Some Observations on MAGNETISM


“One sleeps willingly after meals, in the Midi, as it is called the Siesta; men commend sleep. The sleepers dream, one says, under the influence of the magnetic fluid, although this fluid has been misunderstood by such celebrities as Franklin, Bailly, Lavoisier, d’Arcet, etc.

“One asks why return us to the puerilities of Mesmer and his disciples, which have been obliged, for sixty years, to abandon this magnetism as useless, because of a decision of new savants delegated from the academies of sciences and of medicine at Paris 11 August 1784.

“Then as now, there were believers and enthusiasts, even educated subjects allowing themselves to be carried away by the desire to know this science declared chimerical; our learned physicians, at Charenton and elsewhere, heal a few subjects attacked with hallucinations; there exist many nuances in society, which are not doubted to be attacks of this affect and which are avid to try and to know what appears marvelous and mysterious. If magnetism does not do ill, it returns to the method of observation and of waiting; healing occurs if nature operates a happy crisis; the professors have said as much of the little bleedings practiced on young and robust subjects.

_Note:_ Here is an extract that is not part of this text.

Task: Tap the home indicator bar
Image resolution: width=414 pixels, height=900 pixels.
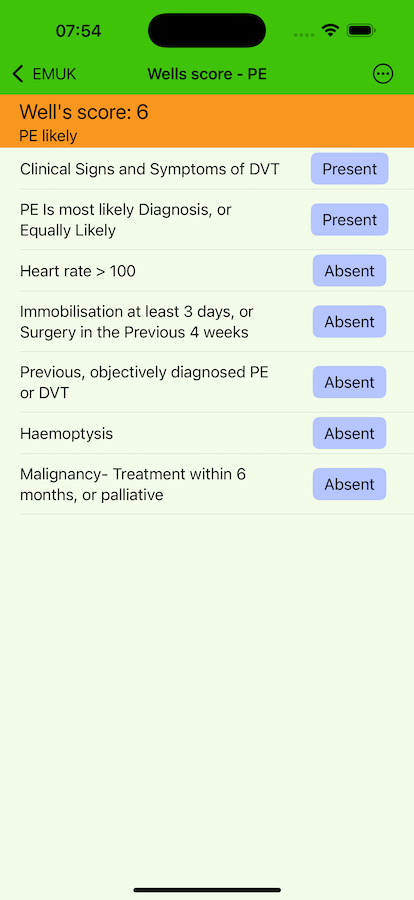Action: 207,890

“If the professor tries to relieve incurable patients, why does he not address the authority in order to obtain entry of a great civil hospice where are found gathered all the patients? Must one think that he prefers to go to a city of the second order, to captivate there a rich people struck to believe what he cannot define, etc.

“One has had examples that imagination struck with an unknown thing, desire, fear, fatigue and boredom as the result of diverse causes, like the loss of a friend,  his property or others, have acted seriously on subjects with a mind gifted with more or less judgment: there are persons whom one makes to believe all that one wants.

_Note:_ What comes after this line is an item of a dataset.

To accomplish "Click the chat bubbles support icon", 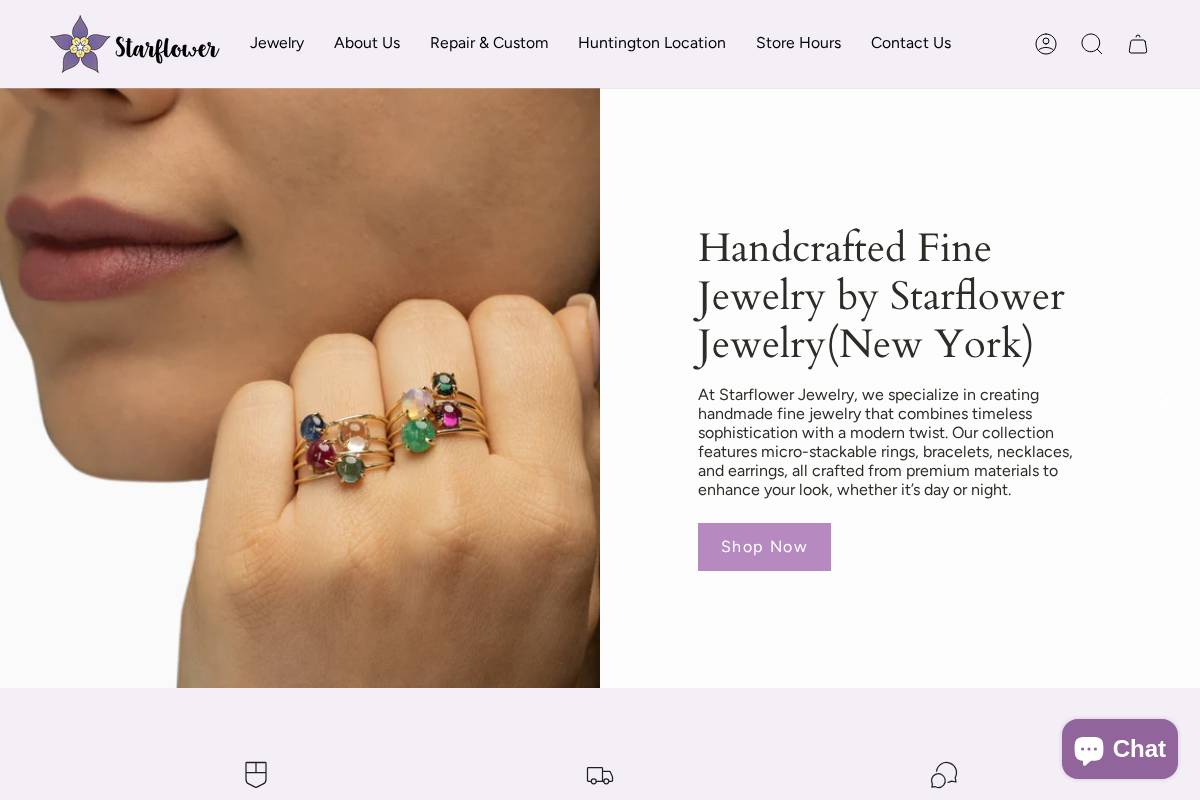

“The movements of the hands of magnetizers displaces portions of air and fatigues the vision of subjects; the true or simulated convulsionaries, having the memory of their affection, their imagination stricken with a chimerical hope, causes them to enter into crises: who says more says less. One knows the effect of sympathetic or provoked yawning, as that has been so many times observed between individuals gathered, bored, having need to eat or to sleep. The hiccup, nervous affection, disappears often by a fear which operates on the moral aspect. Saliva augments in the mouth at the view of an alimentary desire, etc.

“The magnetizer heals when he reaches a fortunate moment where nature operates alone: the imagination is taken for the magnetic fluid; it is however useful to second nature, as by the vaccine which has diminished the mortality of smallpox.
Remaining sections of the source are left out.